### [Given passage]
Went to the David Dunlap Observatory really early. I wanted some quiet time...

Hopped off the bus once again at Weldrick and Essex. This time, after starting up the DDO driveway, I cut through the woods so to shorten my walk. That worked out great following the obvious path. Gave me a chance to inspect the north side of the dome. I think I arrived around 3:45 PM.

There was a wedding party wrapping up as I walked up to the admin building. Introduced myself to the Richmond Hill afternoon staffer.

In the RASC office, I signed in, connected to the wifi, checked text messages, dropped off the name tags sheet, dropped off my (keyed) cable lock, pocketed a radio, left a note for Celia, grabbed a member's forgotten USB key, noted the left-behind BBQ tools and lawn chair, tidied up the SkyNews magazines, grabbed an extra clipboard, verified the A/C was on in the lecture hall, visited the "cloak room," filled up my water bottle, loaded up the "DDO bin" (along with cooling fan), and head to the dome.

Fielded a query from the Carr Astronomical Observatory. Helped a volunteer with a technical issue there.

Opened the windows on the observatory floor again. Elected to not activate the fan as the air was already cool. This time I explored the north window. That allowed cool air into the Warm Room.

Installed the LED red light bulb in the eyepiece cabinet.

Brought out the big whiteboard, my markers and brush (but never ended up using it).

### [Study material]

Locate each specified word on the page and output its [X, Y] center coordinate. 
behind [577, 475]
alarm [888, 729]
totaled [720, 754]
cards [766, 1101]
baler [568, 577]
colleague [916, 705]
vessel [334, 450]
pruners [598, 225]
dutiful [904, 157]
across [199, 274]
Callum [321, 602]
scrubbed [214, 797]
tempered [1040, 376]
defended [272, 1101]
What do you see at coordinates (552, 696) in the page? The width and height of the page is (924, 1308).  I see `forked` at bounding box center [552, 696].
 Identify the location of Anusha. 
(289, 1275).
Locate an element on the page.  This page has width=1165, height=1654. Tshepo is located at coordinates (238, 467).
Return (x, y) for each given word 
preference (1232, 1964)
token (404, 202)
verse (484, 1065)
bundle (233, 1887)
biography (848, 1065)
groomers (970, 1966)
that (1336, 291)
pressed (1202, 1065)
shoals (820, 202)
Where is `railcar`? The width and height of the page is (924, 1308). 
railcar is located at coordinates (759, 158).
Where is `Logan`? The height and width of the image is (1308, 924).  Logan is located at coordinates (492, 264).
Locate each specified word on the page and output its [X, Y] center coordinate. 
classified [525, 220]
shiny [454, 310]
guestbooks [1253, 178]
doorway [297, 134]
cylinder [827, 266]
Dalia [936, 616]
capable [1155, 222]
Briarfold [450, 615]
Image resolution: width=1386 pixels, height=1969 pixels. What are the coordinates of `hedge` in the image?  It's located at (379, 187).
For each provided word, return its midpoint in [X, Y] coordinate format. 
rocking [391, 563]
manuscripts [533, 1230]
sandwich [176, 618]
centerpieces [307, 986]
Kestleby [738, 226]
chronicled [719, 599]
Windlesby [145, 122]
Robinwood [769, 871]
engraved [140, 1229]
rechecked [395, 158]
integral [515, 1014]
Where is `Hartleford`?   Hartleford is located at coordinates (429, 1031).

### [Task requirements]
1 > Repeat everything in the David Dunlap Observatory entry from "Went to the" down to "around 3:45 PM.".
2 > Carry on the David Dunlap Observatory entry from the point where it stops.
The records have nothing to do with the David Dunlap Observatory entry.

### [Responses for each task]
1 >
Went to the David Dunlap Observatory really early. I wanted some quiet time...

Hopped off the bus once again at Weldrick and Essex. This time, after starting up the DDO driveway, I cut through the woods so to shorten my walk. That worked out great following the obvious path. Gave me a chance to inspect the north side of the dome. I think I arrived around 3:45 PM.

2 >
Deployed some plugs and caps for our eyepieces and the mirror diagonal.

Briefly tried connecting to the hard line ethernet devices in the Warm Room. No joy.

Found my missing favourite eyepiece strap! It had been missing for a long time. I must have dropped it at a past DDO event. Ha. Weird.

Configured the MallinCam. This time for semi-permanent installation. So, I attached the camera (once again with the loaner 2-inch long extension tube), fired up the Warm Room old CRT monitor and video signal amp, along with the CRT TV on the observing floor. All good. Connected the remote control and reviewed settings. Left it connected for further adjustments as the sky darkened.

Centred the tangent arm.

Enjoyed a light dinner in the Warm Room. Kinda neat. Felt nostalgic.

Changed into "the uniform." RASC volunteer shirt, RASC name tag, RH volunteer tag, red LED name badge. Made sure I had my whistle, (finicky) green laser pointer, telescopic pointer, RASC business cards.

Set the sidereal time well in advance.

Fired up Stellarium on the west computer and viewed it on the monitor atop the console. It proved very convenient when looking up the RA and dec numbers.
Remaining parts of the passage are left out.